I sold two fish this week. Just the fish. The lady getting them is thrilled. She wants to use them in her own work. I trust her not to use them for anything commercial. I find myself a bit lost. I had plans for them. I’d kept the drawings for around 6 years. I found them again, and embroidered them. Somehow I thought my plan for them would work out. Not meant to be. They’re now on to another person, another journey that they, as little fish get to take.
It’s not the first time I haven’t finished a quilt. There are some I will never finish. Some were purchased or given unfinished. Some that people have stolen from me. Some that got lost in odd ways. Some that I didn’t have the right technique for yet. Some that just went wrong.

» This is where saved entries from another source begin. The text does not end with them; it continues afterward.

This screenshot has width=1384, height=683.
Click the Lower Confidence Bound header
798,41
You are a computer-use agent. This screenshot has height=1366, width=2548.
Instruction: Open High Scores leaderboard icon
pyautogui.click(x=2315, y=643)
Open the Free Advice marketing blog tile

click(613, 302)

These quilts were all my teachers. They gave me good information, good help, good company. Some just didn’t need to be finished. I’d learned enough. Sometimes someone else needed them for all kinds of reasons. Sometimes they disappeared into the clutter, never to be found again.
My goal is not completion. I’m not a human doing. I am in the process, the continual process of learning my art. My finished quilts are not product, really. They’re a byproduct of learning.
To finish or not to finish?
Do you need it for a show, a space or for a client or yourself?
Do you feel a need for it?
Are you getting learning or enjoyment out of it?
Is it tech you don’t want to explore anymore?
Does it have problems that you can’t fix?
Does it make you feel unhappy/unconfortable, crushingly bored or bad?
Life is short and time is not ever as long as we would like. Ideas are everywhere. and they don’t always stay fresh. New ideas need to be embraced. Petted, fetted, watered, trimmed and sometimes finished. Sometimes not. Sometimes let go of an idea that isn’t working the way you want is better than letting the finishing grind you to a halt.
I challenge you to use your studio/art time to do things that teach you, uplift you, train you, entertain you and help you grow. Finishing everything doesn’t do that for me. What does is the flexibility to follow my art where it needs to go.